A spokesman for McConnell declined to comment. As the nation’s top intelligence official, McConnell has authority to declassify material and would not face any legal consequence for the disclosures.
Nevertheless, other U.S. intelligence and congressional officials said they were perplexed by the director’s decision to provide so much detail about a program once held in such secrecy that only a handful in Congress were briefed on it.
Officials said it was unclear whether McConnell’s disclosures were part of a deliberate attempt to defend the program and his efforts to lobby members of Congress to pass new legislation expanding it. Democrats have complained that they were pressured into a hasty rewrite of landmark espionage laws, and the issue is expected to be revisited when Congress reconvenes next month.
Describing the scope of the eavesdropping program, McConnell said the number of targets inside the United States was “100 or less. And then the foreign side, it’s in the thousands.”
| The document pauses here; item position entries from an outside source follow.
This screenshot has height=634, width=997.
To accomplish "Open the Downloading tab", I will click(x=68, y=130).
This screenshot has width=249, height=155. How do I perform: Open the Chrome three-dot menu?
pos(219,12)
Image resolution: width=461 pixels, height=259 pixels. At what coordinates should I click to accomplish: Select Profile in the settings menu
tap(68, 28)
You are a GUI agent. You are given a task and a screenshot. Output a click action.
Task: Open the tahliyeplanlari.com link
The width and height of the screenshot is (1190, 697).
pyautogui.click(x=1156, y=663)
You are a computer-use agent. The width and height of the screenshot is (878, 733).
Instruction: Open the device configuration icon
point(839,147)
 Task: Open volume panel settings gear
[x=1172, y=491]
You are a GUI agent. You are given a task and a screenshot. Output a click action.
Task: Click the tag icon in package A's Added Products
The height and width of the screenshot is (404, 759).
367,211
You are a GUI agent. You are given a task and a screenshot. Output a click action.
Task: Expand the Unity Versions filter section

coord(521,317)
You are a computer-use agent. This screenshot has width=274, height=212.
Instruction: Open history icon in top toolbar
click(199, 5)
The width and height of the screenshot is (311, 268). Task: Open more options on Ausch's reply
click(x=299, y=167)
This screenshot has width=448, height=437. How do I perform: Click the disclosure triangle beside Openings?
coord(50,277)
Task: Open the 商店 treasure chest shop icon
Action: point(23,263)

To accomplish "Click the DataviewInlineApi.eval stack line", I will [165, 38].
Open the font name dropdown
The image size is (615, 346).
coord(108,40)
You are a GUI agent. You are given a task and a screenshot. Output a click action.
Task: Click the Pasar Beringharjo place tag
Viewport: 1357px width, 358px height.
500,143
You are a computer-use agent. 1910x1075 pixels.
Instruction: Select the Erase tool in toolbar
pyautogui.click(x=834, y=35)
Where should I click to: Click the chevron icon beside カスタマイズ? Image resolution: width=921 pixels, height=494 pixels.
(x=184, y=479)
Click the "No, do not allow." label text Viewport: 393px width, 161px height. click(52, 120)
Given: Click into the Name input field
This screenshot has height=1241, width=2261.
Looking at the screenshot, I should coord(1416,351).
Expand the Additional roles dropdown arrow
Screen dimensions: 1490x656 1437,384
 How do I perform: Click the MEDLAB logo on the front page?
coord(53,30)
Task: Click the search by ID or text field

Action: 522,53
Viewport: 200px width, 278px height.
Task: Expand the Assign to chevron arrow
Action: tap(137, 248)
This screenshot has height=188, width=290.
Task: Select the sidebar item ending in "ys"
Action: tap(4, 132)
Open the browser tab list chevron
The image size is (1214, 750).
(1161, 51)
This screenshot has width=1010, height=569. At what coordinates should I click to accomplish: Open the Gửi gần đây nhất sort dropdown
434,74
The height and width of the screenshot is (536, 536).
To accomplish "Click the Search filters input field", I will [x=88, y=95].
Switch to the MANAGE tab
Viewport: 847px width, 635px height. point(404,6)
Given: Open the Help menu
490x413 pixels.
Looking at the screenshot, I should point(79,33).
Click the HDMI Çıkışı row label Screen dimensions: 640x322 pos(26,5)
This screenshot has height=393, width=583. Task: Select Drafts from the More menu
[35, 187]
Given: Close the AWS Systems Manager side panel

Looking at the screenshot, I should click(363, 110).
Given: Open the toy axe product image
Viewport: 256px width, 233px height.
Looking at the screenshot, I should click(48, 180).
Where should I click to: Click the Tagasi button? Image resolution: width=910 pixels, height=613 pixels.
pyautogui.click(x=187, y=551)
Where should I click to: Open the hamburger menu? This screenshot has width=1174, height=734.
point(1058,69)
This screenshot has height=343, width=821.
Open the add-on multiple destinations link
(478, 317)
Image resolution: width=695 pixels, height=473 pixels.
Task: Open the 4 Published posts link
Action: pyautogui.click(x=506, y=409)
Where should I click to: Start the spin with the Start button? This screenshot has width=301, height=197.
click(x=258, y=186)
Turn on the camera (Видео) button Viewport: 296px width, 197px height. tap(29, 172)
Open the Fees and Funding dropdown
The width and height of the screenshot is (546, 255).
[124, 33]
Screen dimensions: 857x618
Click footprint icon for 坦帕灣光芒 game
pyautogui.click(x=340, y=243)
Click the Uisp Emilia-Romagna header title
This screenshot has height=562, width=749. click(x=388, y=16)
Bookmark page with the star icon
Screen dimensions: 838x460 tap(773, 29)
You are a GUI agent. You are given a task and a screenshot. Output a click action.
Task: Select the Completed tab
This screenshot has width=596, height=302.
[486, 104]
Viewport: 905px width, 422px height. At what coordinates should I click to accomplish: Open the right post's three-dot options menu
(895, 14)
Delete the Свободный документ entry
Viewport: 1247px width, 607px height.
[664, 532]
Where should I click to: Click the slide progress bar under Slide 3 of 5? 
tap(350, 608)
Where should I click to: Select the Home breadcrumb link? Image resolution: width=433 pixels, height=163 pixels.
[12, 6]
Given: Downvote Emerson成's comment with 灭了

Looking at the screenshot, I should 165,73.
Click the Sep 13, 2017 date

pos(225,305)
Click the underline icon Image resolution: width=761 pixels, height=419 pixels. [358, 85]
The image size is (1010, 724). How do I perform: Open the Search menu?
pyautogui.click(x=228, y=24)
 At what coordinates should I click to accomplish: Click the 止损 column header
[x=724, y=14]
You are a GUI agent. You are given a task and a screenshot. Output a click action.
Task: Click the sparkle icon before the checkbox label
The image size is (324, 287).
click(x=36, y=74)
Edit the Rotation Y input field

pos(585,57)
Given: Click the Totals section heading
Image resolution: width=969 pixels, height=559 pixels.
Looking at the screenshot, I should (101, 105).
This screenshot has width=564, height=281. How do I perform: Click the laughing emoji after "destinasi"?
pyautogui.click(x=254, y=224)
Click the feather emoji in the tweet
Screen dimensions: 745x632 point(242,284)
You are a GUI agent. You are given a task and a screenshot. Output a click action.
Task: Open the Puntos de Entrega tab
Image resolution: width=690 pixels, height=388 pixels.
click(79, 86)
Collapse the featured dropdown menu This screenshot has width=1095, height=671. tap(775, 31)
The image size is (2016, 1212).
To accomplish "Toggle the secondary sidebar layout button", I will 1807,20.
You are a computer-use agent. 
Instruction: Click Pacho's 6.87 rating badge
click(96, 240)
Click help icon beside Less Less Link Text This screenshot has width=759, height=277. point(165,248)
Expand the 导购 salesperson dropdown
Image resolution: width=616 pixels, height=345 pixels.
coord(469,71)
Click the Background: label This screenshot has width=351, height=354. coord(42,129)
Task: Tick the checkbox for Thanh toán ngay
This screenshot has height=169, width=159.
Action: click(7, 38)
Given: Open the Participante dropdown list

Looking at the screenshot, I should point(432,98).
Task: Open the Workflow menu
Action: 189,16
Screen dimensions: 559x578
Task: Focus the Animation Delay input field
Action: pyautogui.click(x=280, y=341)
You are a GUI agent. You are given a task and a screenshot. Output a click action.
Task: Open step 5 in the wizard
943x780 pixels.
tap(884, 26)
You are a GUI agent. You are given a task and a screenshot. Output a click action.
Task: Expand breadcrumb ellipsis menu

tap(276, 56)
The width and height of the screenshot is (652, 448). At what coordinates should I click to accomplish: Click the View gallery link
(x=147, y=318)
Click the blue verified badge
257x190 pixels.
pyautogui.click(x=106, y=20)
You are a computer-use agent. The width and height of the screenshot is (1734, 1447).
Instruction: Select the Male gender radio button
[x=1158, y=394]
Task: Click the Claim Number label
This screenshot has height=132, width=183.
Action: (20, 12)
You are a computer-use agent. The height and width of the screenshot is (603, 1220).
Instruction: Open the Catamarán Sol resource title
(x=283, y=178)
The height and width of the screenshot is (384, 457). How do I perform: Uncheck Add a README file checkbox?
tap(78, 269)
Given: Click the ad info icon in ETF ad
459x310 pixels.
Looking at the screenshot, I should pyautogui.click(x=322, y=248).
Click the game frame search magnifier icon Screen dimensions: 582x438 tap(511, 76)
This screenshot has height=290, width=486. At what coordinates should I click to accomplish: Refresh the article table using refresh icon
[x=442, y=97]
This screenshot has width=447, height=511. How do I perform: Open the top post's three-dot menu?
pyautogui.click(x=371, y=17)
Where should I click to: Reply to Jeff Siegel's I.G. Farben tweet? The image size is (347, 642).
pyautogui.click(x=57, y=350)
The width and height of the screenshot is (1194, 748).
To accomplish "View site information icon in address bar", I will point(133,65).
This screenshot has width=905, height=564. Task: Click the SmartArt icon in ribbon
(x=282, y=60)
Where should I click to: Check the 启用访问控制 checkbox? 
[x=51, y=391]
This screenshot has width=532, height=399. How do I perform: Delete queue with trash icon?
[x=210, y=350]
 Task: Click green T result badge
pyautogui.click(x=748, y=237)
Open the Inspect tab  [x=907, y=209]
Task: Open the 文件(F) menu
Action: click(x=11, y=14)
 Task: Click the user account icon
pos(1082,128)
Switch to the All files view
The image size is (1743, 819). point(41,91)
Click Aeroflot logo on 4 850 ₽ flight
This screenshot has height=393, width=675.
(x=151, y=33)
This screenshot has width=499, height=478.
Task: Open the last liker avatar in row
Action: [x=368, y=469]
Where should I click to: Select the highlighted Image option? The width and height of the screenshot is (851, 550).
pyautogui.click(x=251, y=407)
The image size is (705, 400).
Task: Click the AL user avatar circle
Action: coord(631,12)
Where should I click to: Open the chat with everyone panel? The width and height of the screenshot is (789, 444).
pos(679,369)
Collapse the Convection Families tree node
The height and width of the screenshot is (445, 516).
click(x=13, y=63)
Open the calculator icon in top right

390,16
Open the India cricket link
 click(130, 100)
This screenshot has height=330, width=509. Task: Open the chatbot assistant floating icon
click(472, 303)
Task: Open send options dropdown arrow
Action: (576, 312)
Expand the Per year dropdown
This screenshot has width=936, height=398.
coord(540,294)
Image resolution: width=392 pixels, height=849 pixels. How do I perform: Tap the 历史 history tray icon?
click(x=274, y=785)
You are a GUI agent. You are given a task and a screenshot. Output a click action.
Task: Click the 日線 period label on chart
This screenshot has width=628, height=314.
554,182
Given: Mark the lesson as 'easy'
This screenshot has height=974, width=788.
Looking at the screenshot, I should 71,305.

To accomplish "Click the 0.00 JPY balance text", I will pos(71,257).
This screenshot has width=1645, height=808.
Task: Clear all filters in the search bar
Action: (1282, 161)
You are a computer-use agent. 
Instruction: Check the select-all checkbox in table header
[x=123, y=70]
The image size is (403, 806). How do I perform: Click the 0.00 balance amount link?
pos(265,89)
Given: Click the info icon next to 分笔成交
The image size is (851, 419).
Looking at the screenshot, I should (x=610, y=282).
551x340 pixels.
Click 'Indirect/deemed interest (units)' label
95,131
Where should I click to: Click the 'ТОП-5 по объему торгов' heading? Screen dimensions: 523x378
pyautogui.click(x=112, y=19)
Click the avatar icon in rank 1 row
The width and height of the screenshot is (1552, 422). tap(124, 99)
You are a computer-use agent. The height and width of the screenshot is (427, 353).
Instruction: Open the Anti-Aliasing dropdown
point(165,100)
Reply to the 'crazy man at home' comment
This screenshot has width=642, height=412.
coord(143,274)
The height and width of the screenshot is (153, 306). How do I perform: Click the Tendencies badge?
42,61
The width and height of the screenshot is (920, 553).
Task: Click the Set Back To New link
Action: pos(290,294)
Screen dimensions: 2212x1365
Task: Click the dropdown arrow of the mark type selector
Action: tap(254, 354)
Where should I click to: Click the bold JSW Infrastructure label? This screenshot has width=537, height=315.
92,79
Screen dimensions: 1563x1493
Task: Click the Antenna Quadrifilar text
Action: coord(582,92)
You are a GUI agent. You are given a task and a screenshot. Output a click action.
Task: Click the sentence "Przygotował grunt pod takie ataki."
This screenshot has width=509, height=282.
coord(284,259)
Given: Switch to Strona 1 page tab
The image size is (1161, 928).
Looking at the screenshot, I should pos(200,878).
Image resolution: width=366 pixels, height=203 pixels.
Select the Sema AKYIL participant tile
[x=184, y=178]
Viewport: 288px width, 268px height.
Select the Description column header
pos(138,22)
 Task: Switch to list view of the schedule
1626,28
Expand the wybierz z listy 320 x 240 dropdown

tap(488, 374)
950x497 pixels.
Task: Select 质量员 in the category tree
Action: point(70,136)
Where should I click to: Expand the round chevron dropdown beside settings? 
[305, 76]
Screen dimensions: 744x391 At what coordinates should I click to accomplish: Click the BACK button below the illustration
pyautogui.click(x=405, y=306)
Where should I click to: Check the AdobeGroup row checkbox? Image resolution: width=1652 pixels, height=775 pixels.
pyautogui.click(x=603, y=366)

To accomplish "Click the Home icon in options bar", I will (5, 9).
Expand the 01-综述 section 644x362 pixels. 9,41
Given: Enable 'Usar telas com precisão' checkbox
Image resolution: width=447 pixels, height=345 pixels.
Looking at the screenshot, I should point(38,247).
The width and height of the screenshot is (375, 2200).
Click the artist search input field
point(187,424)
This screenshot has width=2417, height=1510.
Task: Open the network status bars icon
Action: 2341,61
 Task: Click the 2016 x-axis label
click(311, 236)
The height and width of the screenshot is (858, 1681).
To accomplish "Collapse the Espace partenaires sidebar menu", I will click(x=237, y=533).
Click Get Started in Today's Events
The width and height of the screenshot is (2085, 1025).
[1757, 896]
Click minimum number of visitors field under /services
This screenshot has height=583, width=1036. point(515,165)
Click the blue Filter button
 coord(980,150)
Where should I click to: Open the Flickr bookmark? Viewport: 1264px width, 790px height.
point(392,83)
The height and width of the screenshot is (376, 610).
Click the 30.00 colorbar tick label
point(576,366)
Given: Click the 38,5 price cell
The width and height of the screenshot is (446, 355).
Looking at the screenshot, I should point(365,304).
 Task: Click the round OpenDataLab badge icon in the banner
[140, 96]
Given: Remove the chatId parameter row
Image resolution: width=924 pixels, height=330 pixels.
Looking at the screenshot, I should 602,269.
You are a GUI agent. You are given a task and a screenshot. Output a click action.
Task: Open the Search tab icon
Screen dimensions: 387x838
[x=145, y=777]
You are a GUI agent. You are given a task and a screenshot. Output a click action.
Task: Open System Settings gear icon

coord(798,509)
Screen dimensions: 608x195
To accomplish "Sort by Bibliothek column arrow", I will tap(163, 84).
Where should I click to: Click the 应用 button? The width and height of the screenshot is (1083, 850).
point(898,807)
In disclosing its magnitude, McConnell may have been aiming to counter critics who contend that the government is engaged in widespread spying on Americans. “We’ve got a lot of territory to make up with people believing that we’re doing things we’re not doing,” McConnell said in the interview.
Other officials said McConnell might simply have slipped in an interview with a local newspaper. The Associated Press reported that after the interview, McConnell asked the El Paso newspaper to consider whether publishing the details he disclosed would be harmful.
In the interview, McConnell discussed in broad terms how spy agencies access U.S. telecommunications networks to pluck e-mails and phone calls of suspected terrorists and other international surveillance targets.
“There’s a sense that we’re doing massive data mining,” McConnell said, according to a transcript released by the El Paso newspaper. “In fact, what we’re doing is surgical. A telephone number is surgical. So, if you know what number, you can select it out.”